Marjan Strojan

No Touch and Elder in a Garden
October 24, 2018 Strojan Marjan

No Touch

 

I’m fed up with farewells. All those little

deaths time and time again: when you try

to touch them they recoil like a small animal

that does not know you.

 

 

Elder in a Garden

 

Truly, my heart stops whenever I see the garden again

and the elder flowering into the timeless night

and the path which I knew runs across

the common but did not know

where it ends.

Beside the path grew coltsfoot, nettles, and cherries

washed by dew or by rain. If I looked I might

see the ants up the tree and the cat’s eyes

in the grass or a bird in the greenery –

now turned white

by the moonlight or by the trees that glow in the dark.

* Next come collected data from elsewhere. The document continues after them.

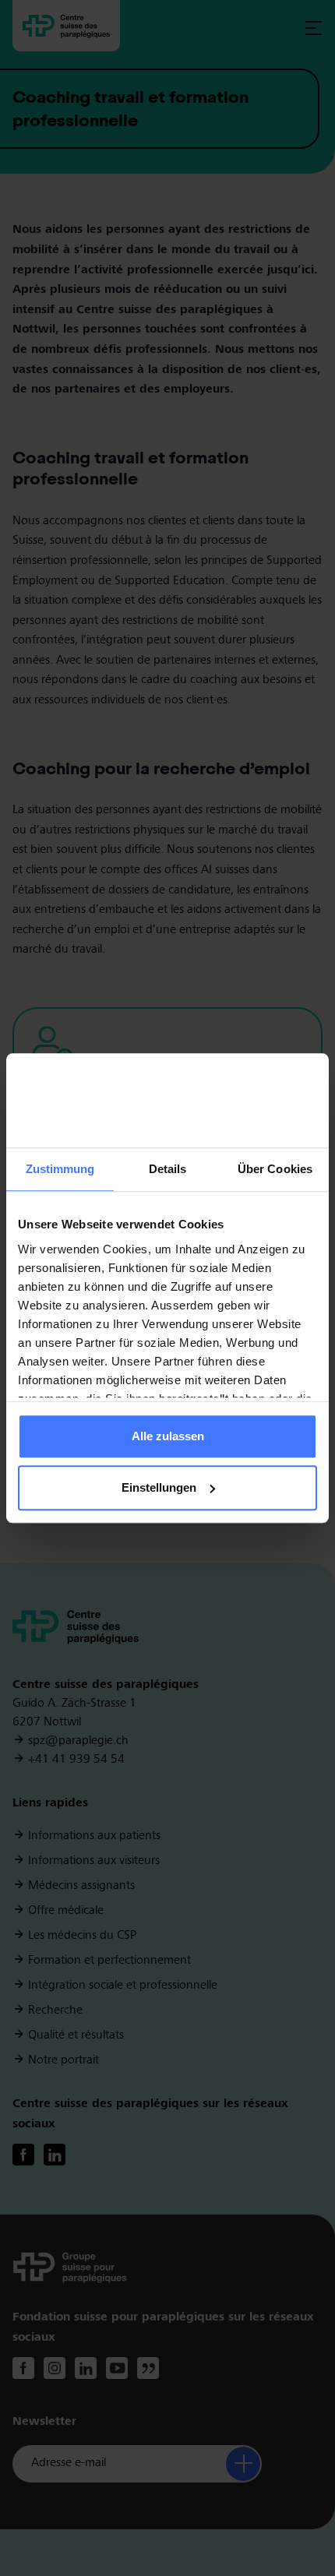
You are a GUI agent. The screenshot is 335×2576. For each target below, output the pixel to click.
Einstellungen (159, 1487)
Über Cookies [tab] (275, 1169)
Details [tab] (168, 1169)
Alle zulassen (168, 1436)
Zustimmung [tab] (60, 1169)
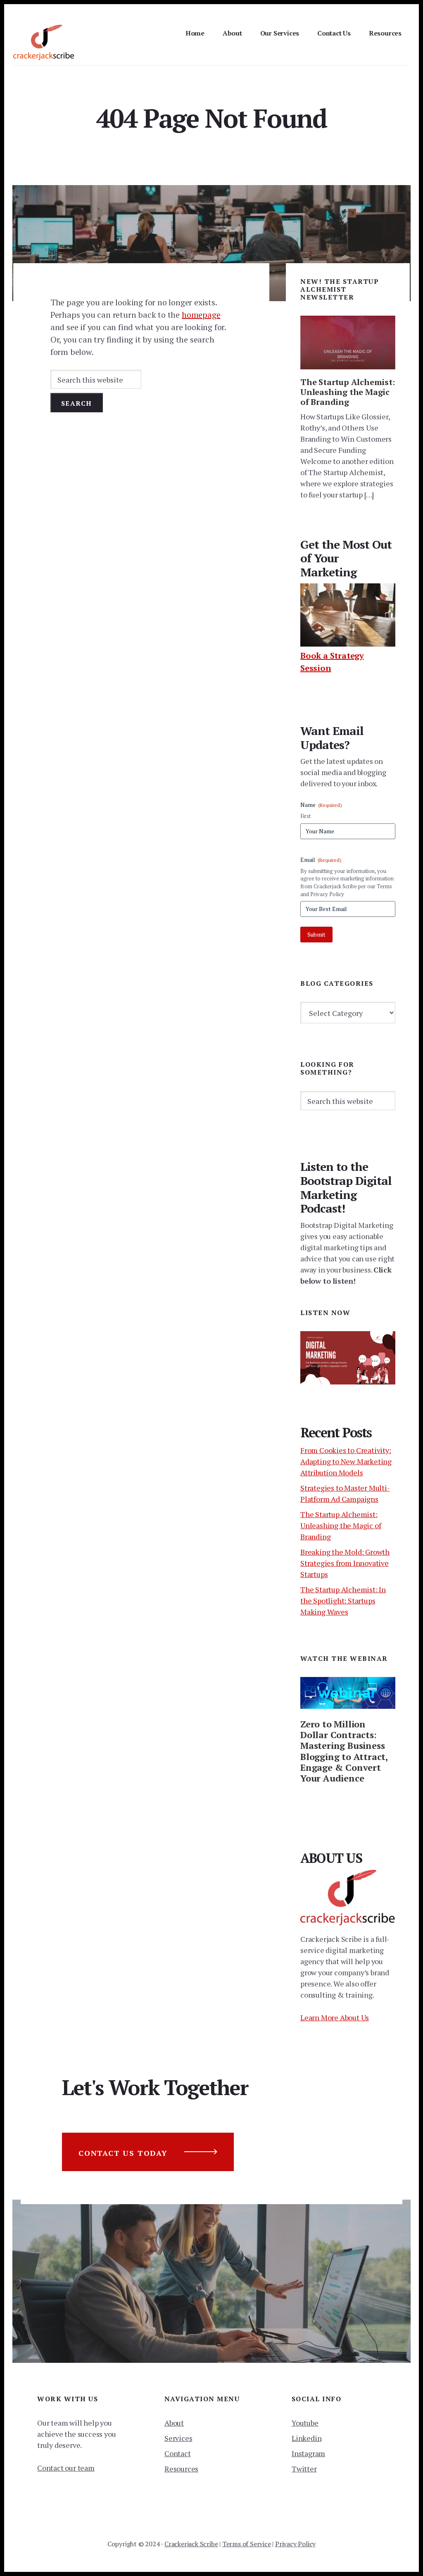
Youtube (305, 2423)
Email (321, 859)
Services (178, 2438)
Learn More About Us (334, 2017)
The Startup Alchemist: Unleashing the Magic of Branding (347, 391)
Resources (181, 2469)
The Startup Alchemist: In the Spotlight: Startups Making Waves (343, 1600)
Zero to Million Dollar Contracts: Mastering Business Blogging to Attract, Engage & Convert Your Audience (344, 1751)
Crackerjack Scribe (191, 2543)
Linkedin (306, 2438)
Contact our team (66, 2468)
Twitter (304, 2469)
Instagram (308, 2453)
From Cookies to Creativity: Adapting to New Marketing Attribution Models (346, 1461)
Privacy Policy (295, 2543)
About (174, 2423)
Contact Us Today (123, 2153)
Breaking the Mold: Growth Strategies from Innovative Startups (345, 1563)
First (305, 816)
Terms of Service (246, 2543)
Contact (177, 2453)
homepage (201, 314)
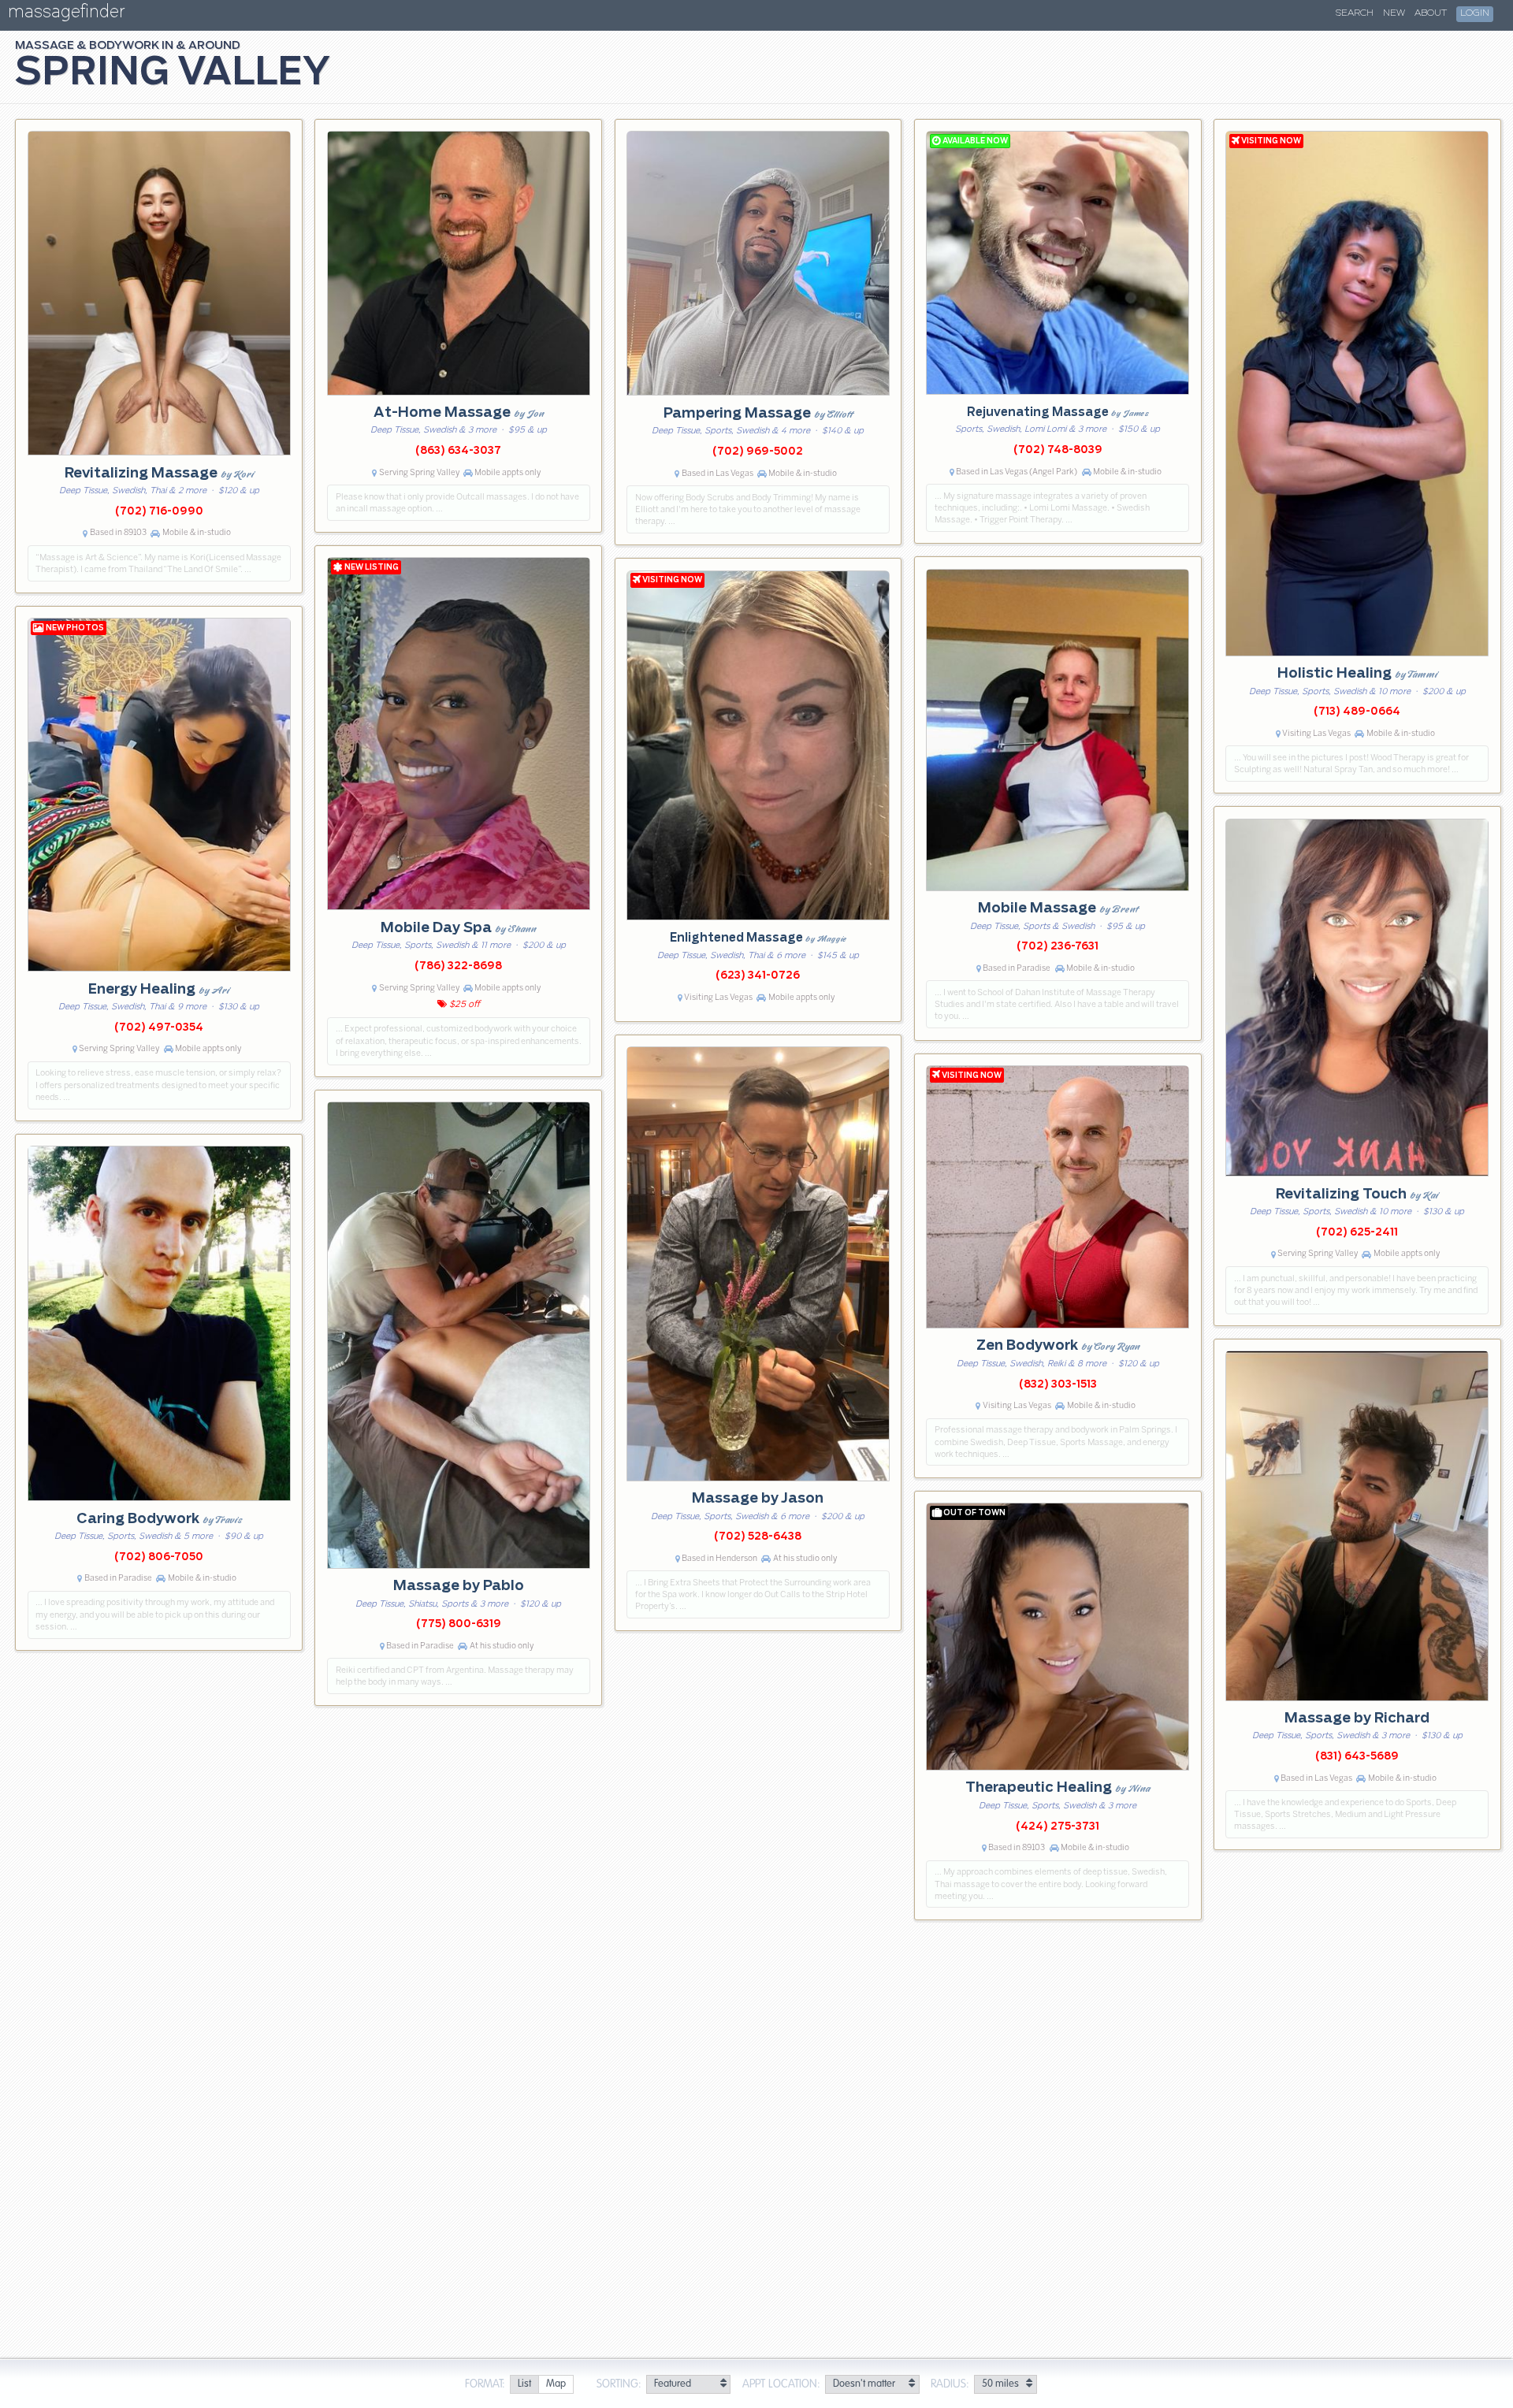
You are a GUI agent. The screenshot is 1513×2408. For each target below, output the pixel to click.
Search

There we were, still a couple, casting no shadow,

weightless beyond explanation. Yet the sense

of our presence was so strong

that after a while,

when the moment passed (and the two of us with it),

it seemed a sign that we, for the first time there,

should stop on our way home, amazed

under the elder tree, somehow

known to us both.

Marjan Strojan (1949) was brought up on a small farm in Slovenia. He studied philosophy and comparative literature and worked in several professions including those of the luggage carrier and a load-sheet-man at the local airport, a film critic in Ljubljana and a journalist in London. He published nine books of poetry and several translations, including Beowulf, The Canterbury Tales, Paradise Lost, and selections of poetry of James Joyce, Robert Frost, Lavinia Greenlaw etc.